**THINGS TO DO**:
1) In the Athena ETL text below, reproduce word for word the passage from "Overview Step 1: Create" up to and including "for data analysis.".
2) Name every numbered step listed in the overview at the top of the Athena ETL text below.

**PASSAGE**:
=-=-=-=-=

Overview Step 1: Create a table based on the original dataset Step 2: Use CTAS to partition, convert, and compress the data Step 3: Use INSERT INTO to add data Step 4: Measure performance and cost differences Summary

Use CTAS and INSERT INTO for ETL and data analysis

You can use Create Table as Select (CTAS) and INSERT INTO statements in Athena to extract, transform, and load (ETL) data into Amazon S3 for data processing. This topic shows you how to use these statements to partition and convert a dataset into columnar data format to optimize it for data analysis.

CTAS statements use standard SELECT queries to create new tables. You can use a CTAS statement to create a subset of your data for analysis. In one CTAS statement, you can partition the data, specify compression, and convert the data into a columnar format like Apache Parquet or Apache ORC. When you run the CTAS query, the tables and partitions that it creates are automatically added to the AWS Glue Data Catalog. This makes the new tables and partitions that it creates immediately available for subsequent queries.

=-=-=-=-=

**DATA EXCERPT**:
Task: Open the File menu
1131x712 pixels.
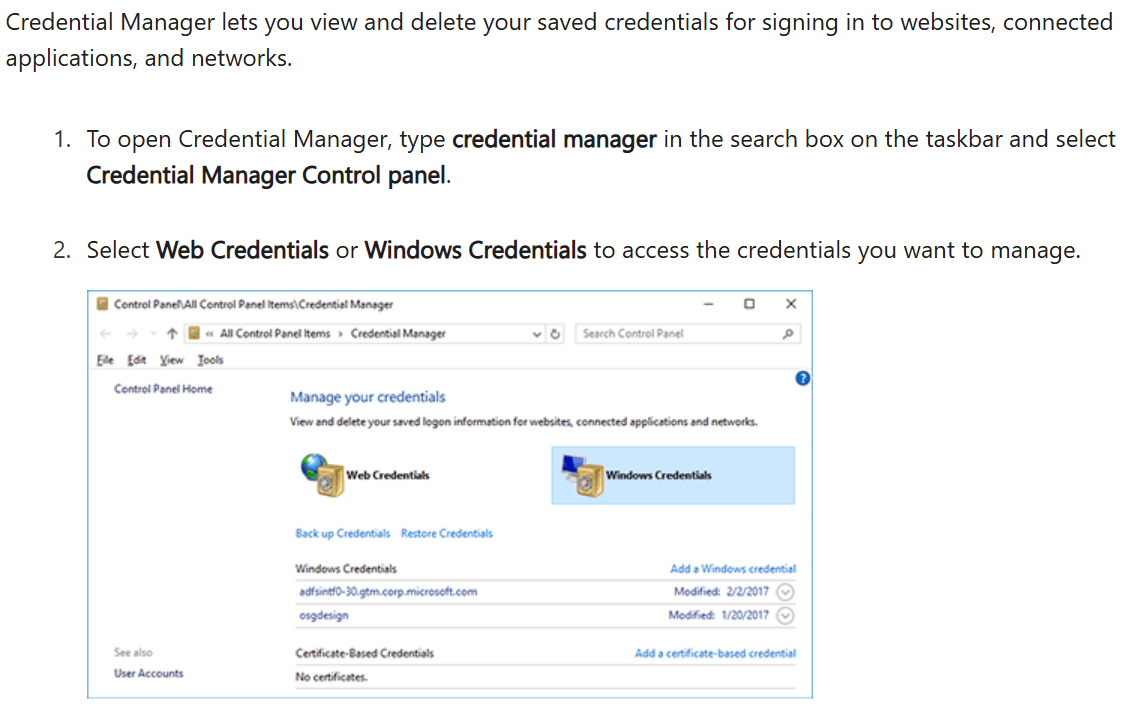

=-=-=-=-=

**SOLUTIONS PER TASK**:
1)
Overview Step 1: Create a table based on the original dataset Step 2: Use CTAS to partition, convert, and compress the data Step 3: Use INSERT INTO to add data Step 4: Measure performance and cost differences Summary

Use CTAS and INSERT INTO for ETL and data analysis

You can use Create Table as Select (CTAS) and INSERT INTO statements in Athena to extract, transform, and load (ETL) data into Amazon S3 for data processing. This topic shows you how to use these statements to partition and convert a dataset into columnar data format to optimize it for data analysis.

2)
Step 1: Create a table based on the original dataset
Step 2: Use CTAS to partition, convert, and compress the data
Step 3: Use INSERT INTO to add data
Step 4: Measure performance and cost differences